Text block:

The template was thus designed to be followed without outside facilitation by faculty and with each student in each group taking the role of group-facilitator for one of the days. In addition, dice were thrown to see who would be the “Decider” in the group – the group-CEO who could be called upon to make any tricky decision. Dice work well for this – ensuring the role is not always allocated to the loudest and most confident in the group.

One useful feature of MURAL is the ability to create rooms for shared collaboration around whiteboards. I therefore created seven rooms and clustered the groups into these allowing them to each see two other groups Mural-whiteboards. Clusters allowed groups to compare, discuss and peer-review each others work, and reduced the stress on groups as they could see how two other groups were struggling or overcoming the challenges and ask them questions. It also increased drastically social interaction among students. Each day Carsten and I met with each cluster for 30minutes – providing feedback and answering questions. This was important as it allows us to review each group quickly and maximise the time we had. Zoom was used for these meetings. We also held short “All-Hands” meetings every morning to share learning with the whole 110 students.

Outside speakers are major part of the Sprint Week and we were delighted to have Jake Knapp himself join us on two days to present and answer questions. This proved important as it reinforced that, despite not having a face to face sprint week, this was just as intense, innovative and important an experience for our students. This message was reinforced by VISA’s innovation team who have used Mural.co all this year, and by Roland Berger’s Spielfeld Digital Hub GmbH team who joined later in the week. Thanks to sponsorship from Roland Berger we could provide students with a copy of the book as well! [Jake is 4 along, 2, down, myself 2,1, Carsten 4,1].

Jake proved amazing at lightening the mood and helping the students realise that online sprints are certainly possible, and can easily be useful, innovative and fun – reinforced by organising a zoom dance session.

Short problem 1: Reproduce the sprint week passage word for word, starting at "Outside speakers are" and ending at "2,1, Carsten 4,1].".
Short problem 2:
Answer these questions from the sprint week passage:
(a) What was used to decide who would be the "Decider" in each group?
(b) How many rooms were created in MURAL?
(c) How long did each daily meeting with a cluster last?
The lines after this passage are separate material with no connection to it.

Information supplied:

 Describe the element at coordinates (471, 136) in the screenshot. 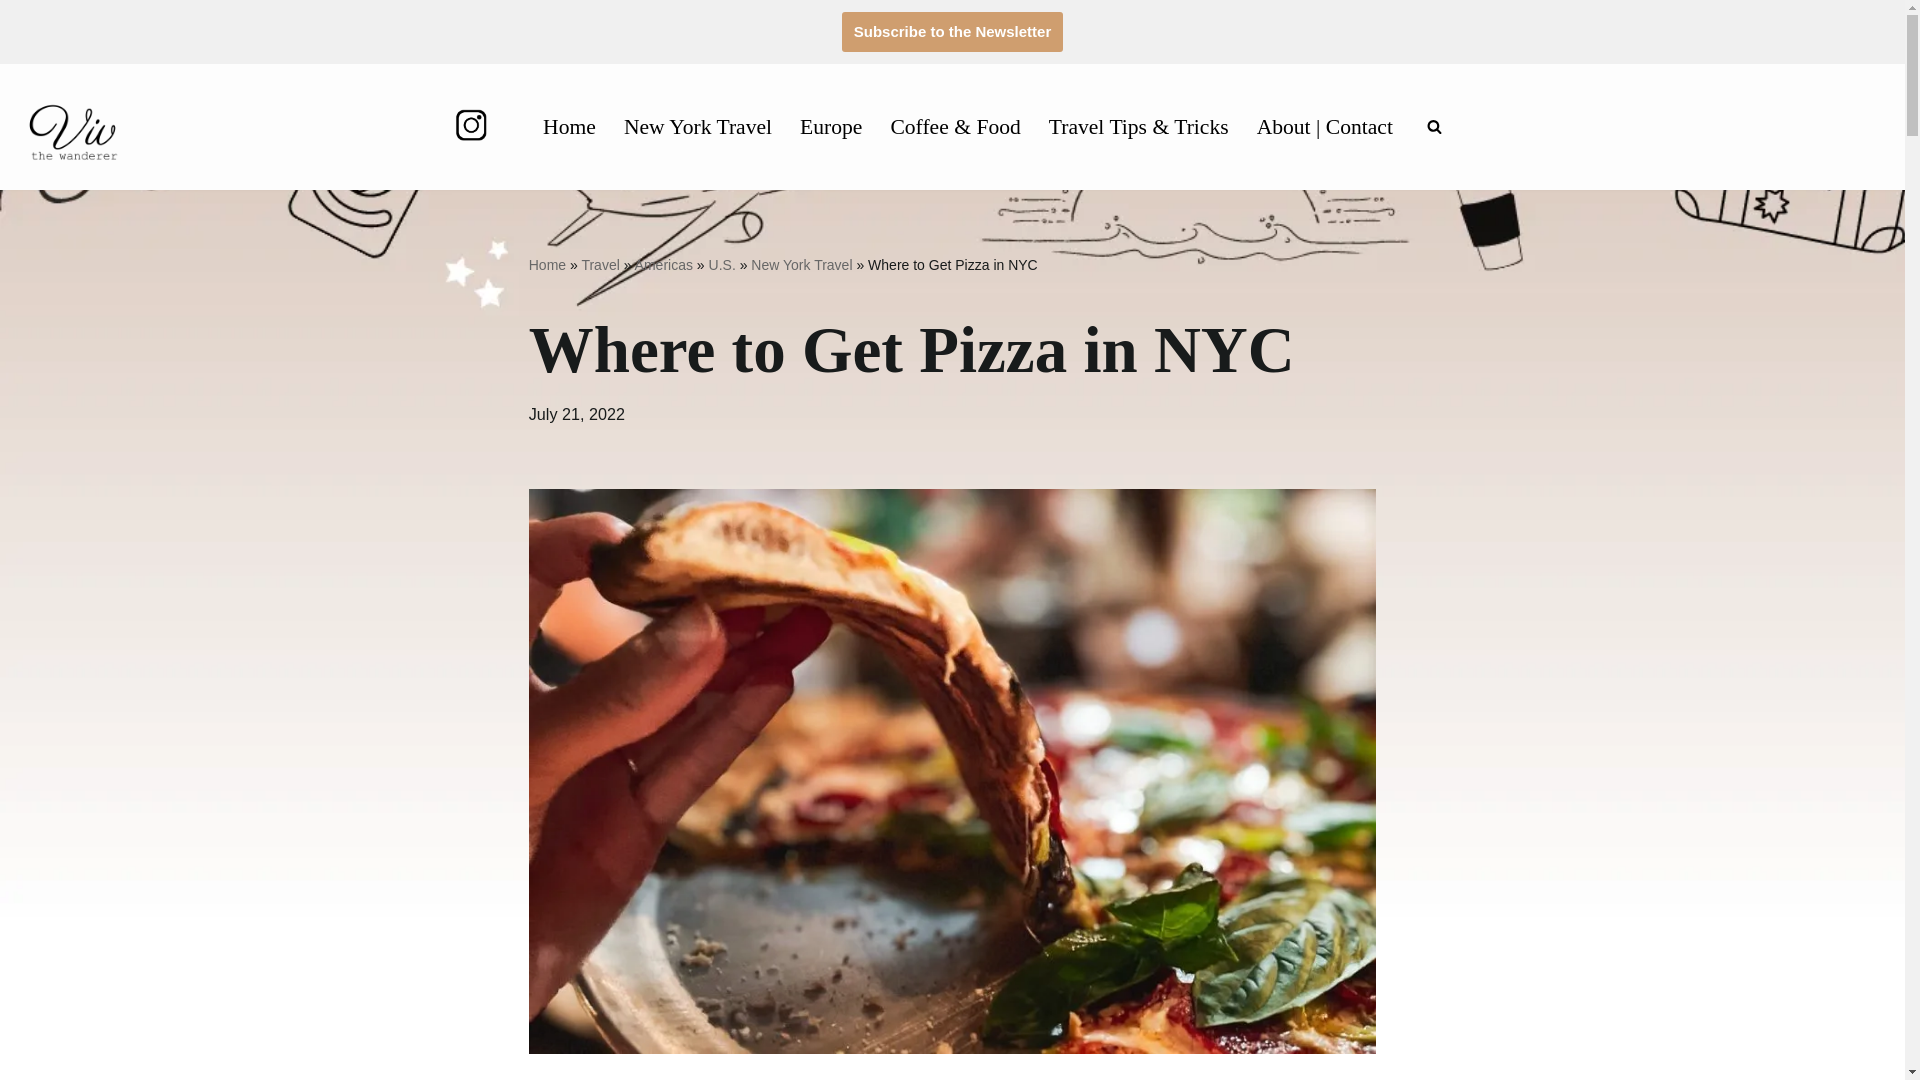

Written solution 1:
Outside speakers are major part of the Sprint Week and we were delighted to have Jake Knapp himself join us on two days to present and answer questions. This proved important as it reinforced that, despite not having a face to face sprint week, this was just as intense, innovative and important an experience for our students. This message was reinforced by VISA’s innovation team who have used Mural.co all this year, and by Roland Berger’s Spielfeld Digital Hub GmbH team who joined later in the week. Thanks to sponsorship from Roland Berger we could provide students with a copy of the book as well! [Jake is 4 along, 2, down, myself 2,1, Carsten 4,1].

Written solution 2:
(a) Dice were thrown.
(b) Seven.
(c) 30 minutes.